According to Matthew, then, the Jews recognized Jesus as the brother of James, Joseph, Simon, and Judas, and they also attributed at least two sisters to these brothers. Furthermore, Paul mentioned “James the Lord’s brother” (Galatians 1:19). Apparently, this same James became a prominent leader of the Jerusalem church (see Acts 15:13; 21:18-19; Galatians 2:9,12). Additionally, James the brother of Jesus very likely was the writer of the New Testament book by the same name. Secular sources also verify the idea that Jesus had a brother named James. Josephus wrote that the Jewish high priest “assembled the Sanhedrin of judges, and brought before them the brother of Jesus...whose name was James” (20:9:1). The historian then proceeded to document that James was stoned.

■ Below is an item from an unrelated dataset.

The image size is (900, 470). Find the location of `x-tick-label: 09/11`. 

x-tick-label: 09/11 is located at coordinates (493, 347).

Naturally, it first must be established that the ossuary is an authentic artifact from a time that would correspond to Jesus Christ and His brother James. In the premiere article about the inscription appearing in the November/December 2002 issue of Biblical Archaeology Review [BAR] André Lemaire detailed several facts that make a strong case for the inscription’s authenticity. As an expert in ancient inscriptions, he stated: “This type of bone box is generally to be dated between about 20 B.C.E. [Before Common Era—KB] and 70 C.E [Common Era—KB].... Moreover, the cursive shape of three of the letters (dalet, yod and aleph) indicates an even narrower span of time: the last decades before the Roman destruction of Jerusalem in 70 C.E.—the exact period when James, the brother of Jesus, would have died” (2002, 28:28). Hershel Shanks, the editor of BAR, had the ossuary’s composition tested by the Israeli Ministry of National Infrastructures, which concluded that the limestone was used extensively “during the Second Temple period,” and that no modern elements or chemicals had been used to “doctor” the box to make it appear old. In addition, the patina (dirt and other build-up on the box) passed the authenticity test (p. 29).

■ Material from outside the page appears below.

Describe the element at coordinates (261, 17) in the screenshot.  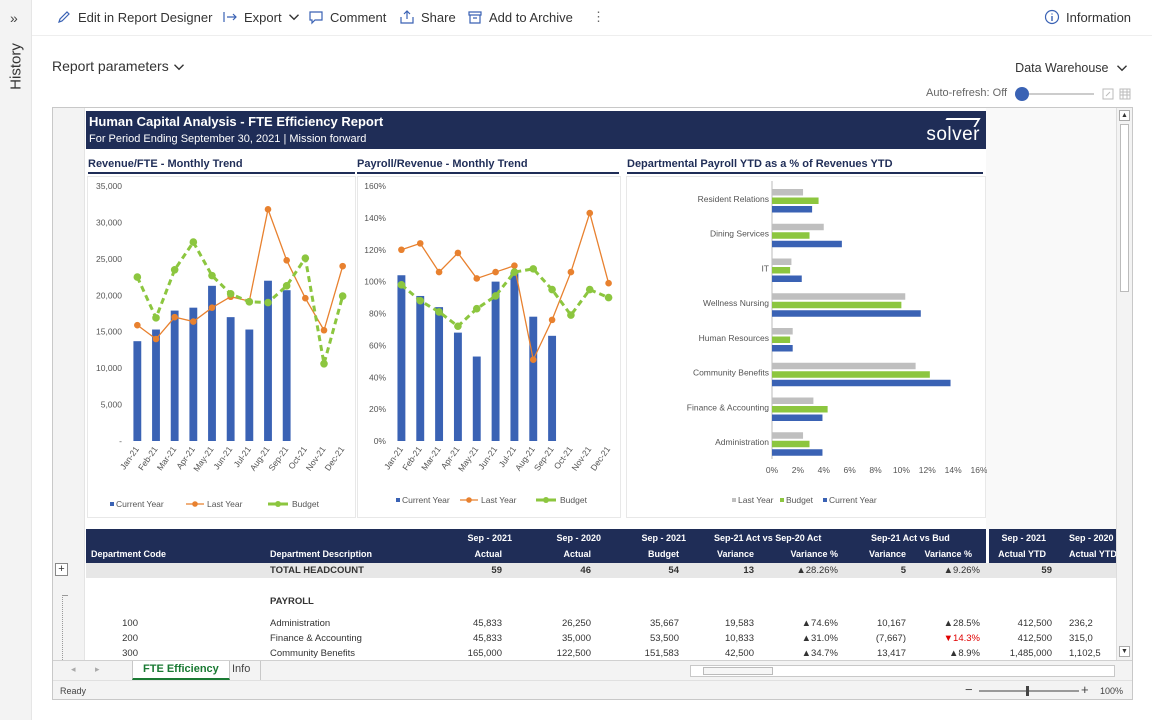
I see `export-button: Export` at that location.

As far as can be proven to date, the box has all the signs of authenticity. But can we conclude that the Jesus and James of the inscription are the identical characters of the New Testament writings? While the names of James, Jesus, and Joseph were common during the first century, they would not often have been found in the exact same sequence of relationship as on the ossuary and in the biblical text. Lemaire concluded that “there were therefore probably about 20 people” who would have fit the inscription (p. 33). Yet the odds narrow even more, since only rarely would a brother’s name be included on an ossuary. In the November 4, 2002 issue of Time, David Van Biema reported that Lemaire believes “there is a 90% chance that the James on the ossuary was the biblical brother of Jesus” (2002, 160:72). In the original BAR article, Lemaire stated that the ossuary “very probably” documents Jesus the Christ.

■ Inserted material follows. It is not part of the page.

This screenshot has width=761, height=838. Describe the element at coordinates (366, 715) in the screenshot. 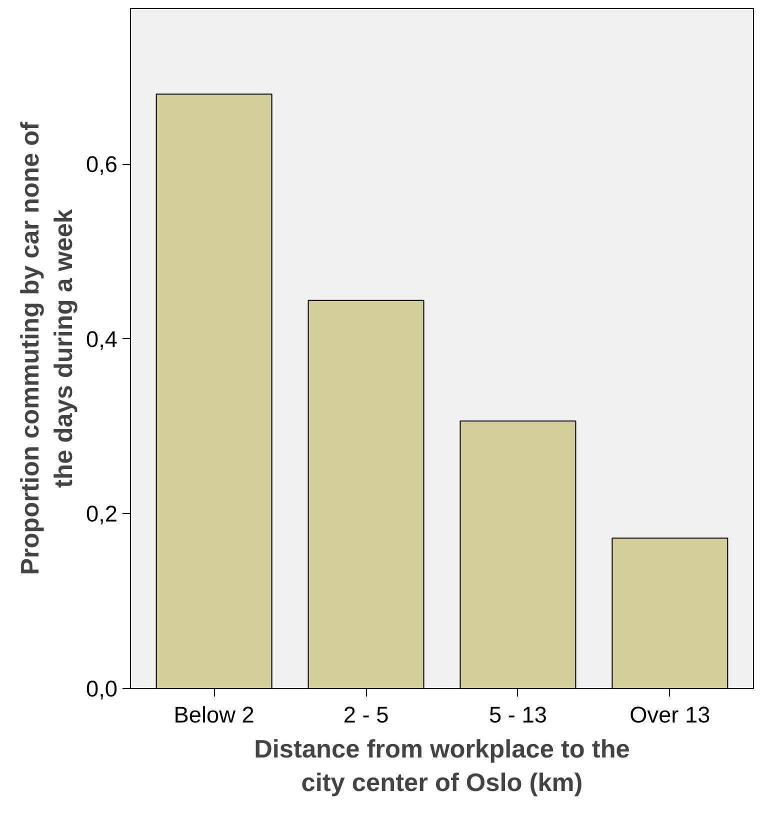

I see `x-tick-label: 2 - 5` at that location.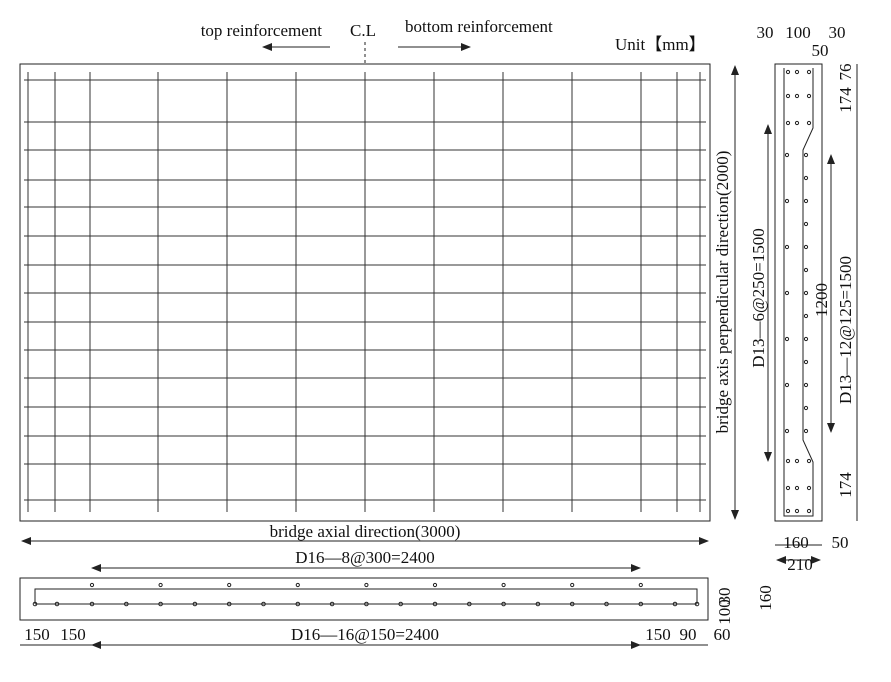 The image size is (891, 682). Describe the element at coordinates (262, 30) in the screenshot. I see `top-label: top reinforcement` at that location.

There are voices of opposition to the suggestion that this inscription refers to Christ. Since the artifact was not retrieved from its original environment, it cannot be attributed to a specific location. In the November 4, 2002 issue of Newsweek, reporter Kenneth Woodward quoted Bruce Chilton of Bard College: “If you cannot say where an artifact was found and where it has been for nearly 2,000 years, you cannot pretend to draw lines of connection between the object and the people it might mention” (2002, 140:48).
At present, we cannot be dogmatic about the ossuarial evidence, but we can state dogmatically that the name of Jesus Christ refuses to vanish into obscurity, and that His life, teachings, and personality continue to be the most influential of any human ever to walk the Earth.
Lemaire, André (2002), “Burial Box of James the Brother of Jesus: Earliest Archaeological Evidence of Jesus Found in Jerusalem,” Biblical Archaeology Review, 28:24-33, November/December.
Van Biema, David (2002), “The Brother of Jesus,” Time, 160:70-73, November 4.
Woodward, Kenneth (2002), “A Clue to Jesus?,” Newsweek, 140:48-49, November 4.